Mercadillos y autoestima


Atardecer junto al mar

Una persona próxima comentaba esta mañana que el mercadillo de los martes y sábados es el único lugar de Huesca donde te llaman bonita y cariño aunque tu imagen sea lamentable y tu carácter insoportable. Es una dosis de autoestima que viene muy bien en tiempos como los actuales.
Añadía que la había agradecido tras pasar por unos días de playa que le sirvieron para ver el deterioro de la raza humana. Cuerpos rebosantes de grasa que solamente presentaban un mínimo espacio tapado.
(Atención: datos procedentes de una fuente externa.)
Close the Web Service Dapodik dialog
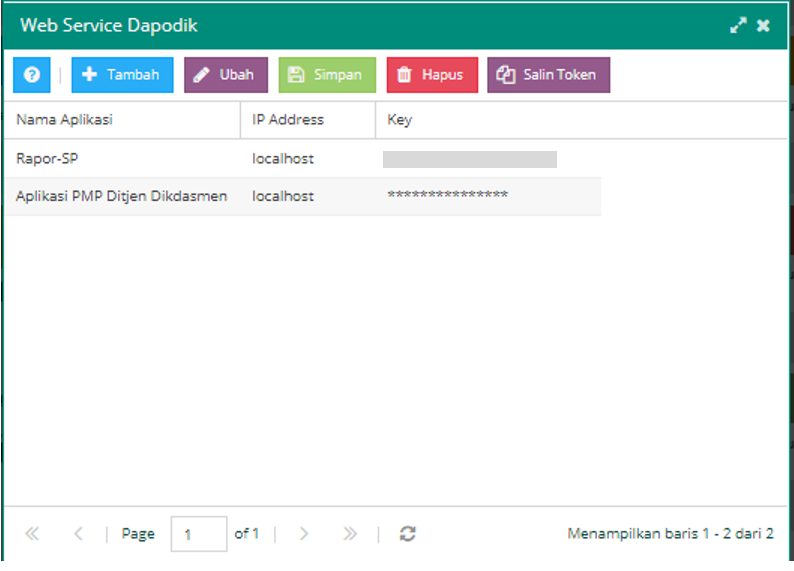794x571 pixels. pos(763,26)
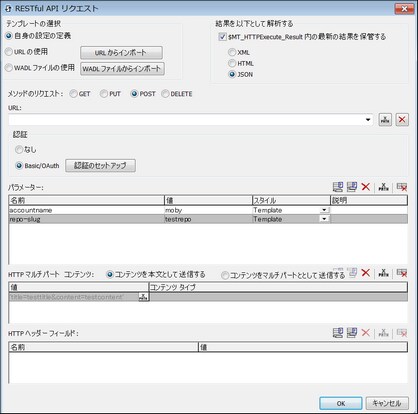Click the OK button

click(341, 403)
Espacio que, por cierto, hubiera quedado oculto bajo una de las numerosas lorzas que presentaba el espécimen en cuestión.¿Y el buen gusto?
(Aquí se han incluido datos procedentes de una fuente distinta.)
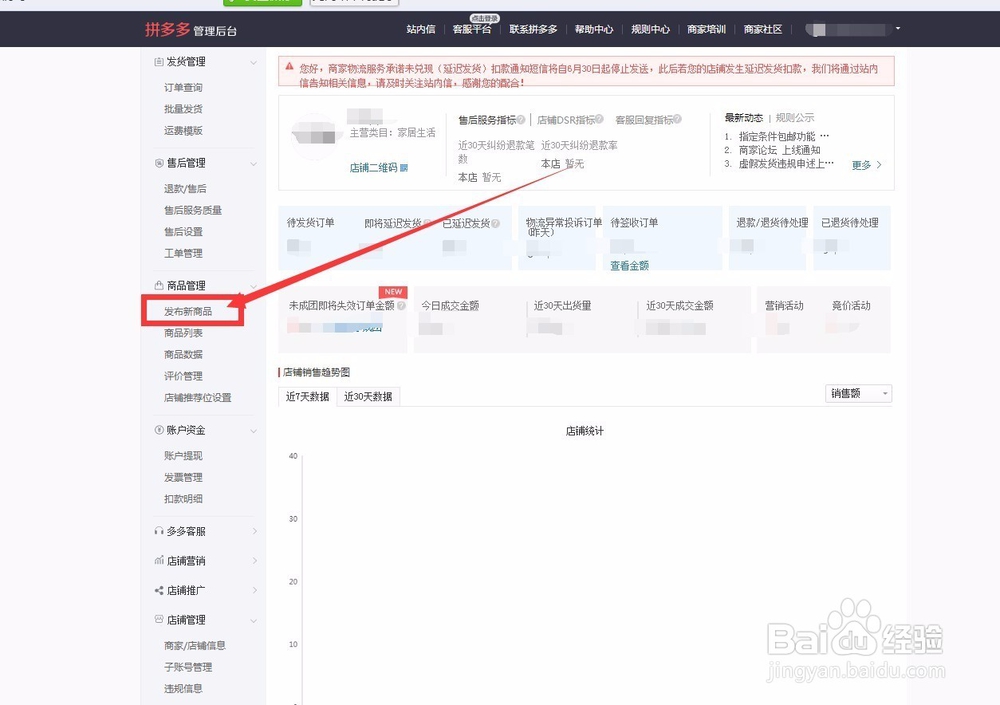Screen dimensions: 1000x705
Task: Collapse the 商品管理 section chevron
Action: (x=251, y=285)
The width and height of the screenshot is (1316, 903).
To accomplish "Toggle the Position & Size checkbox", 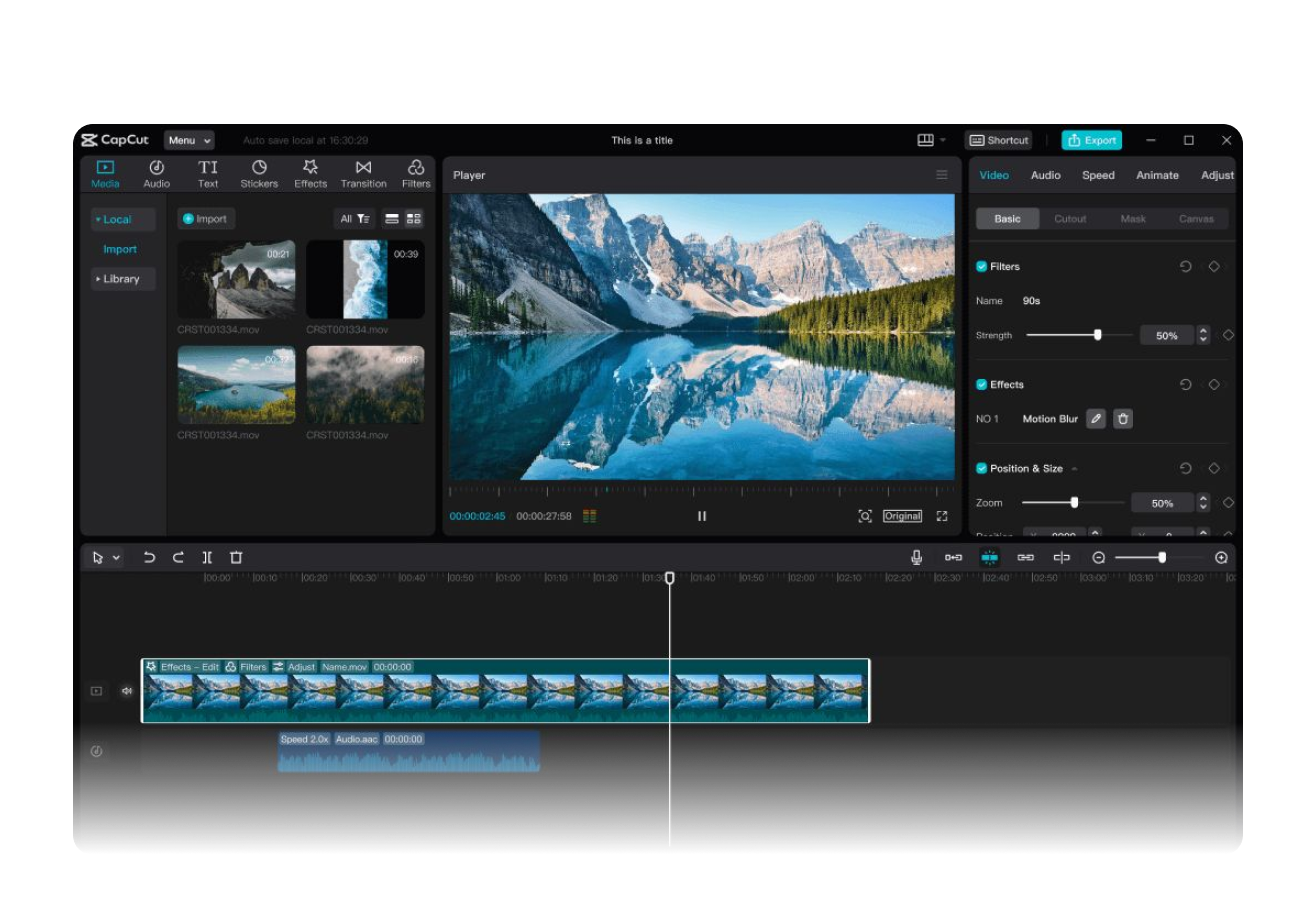I will 981,469.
Sus reflexiones iban luego hacia los modelos que ofrecían los paseos marítimos a última hora de la tarde. Cómo se estropean los cuerpos y con qué impunidad se muestra el deterioro. La prudencia ha desaparecido de la mente de la gente y así nos va. Ni es obligatorio llevar minifalda o trasparencias, ni llevar pantalones cortos con calcetines y sandalias. Hay piernas que es mejor ocultar, aunque  la moda sea otra. Por ejemplo. El espejo, en estos casos, es un buen observatorio antes de salir a la calle. Me parece.
Por todo esto, adobado con un tiempo de perros, agradecía mi informante el paseo matinal por el mercadillo y los piropos de las vendedoras. El próximo sábado, otra vez. Si hace falta, claro.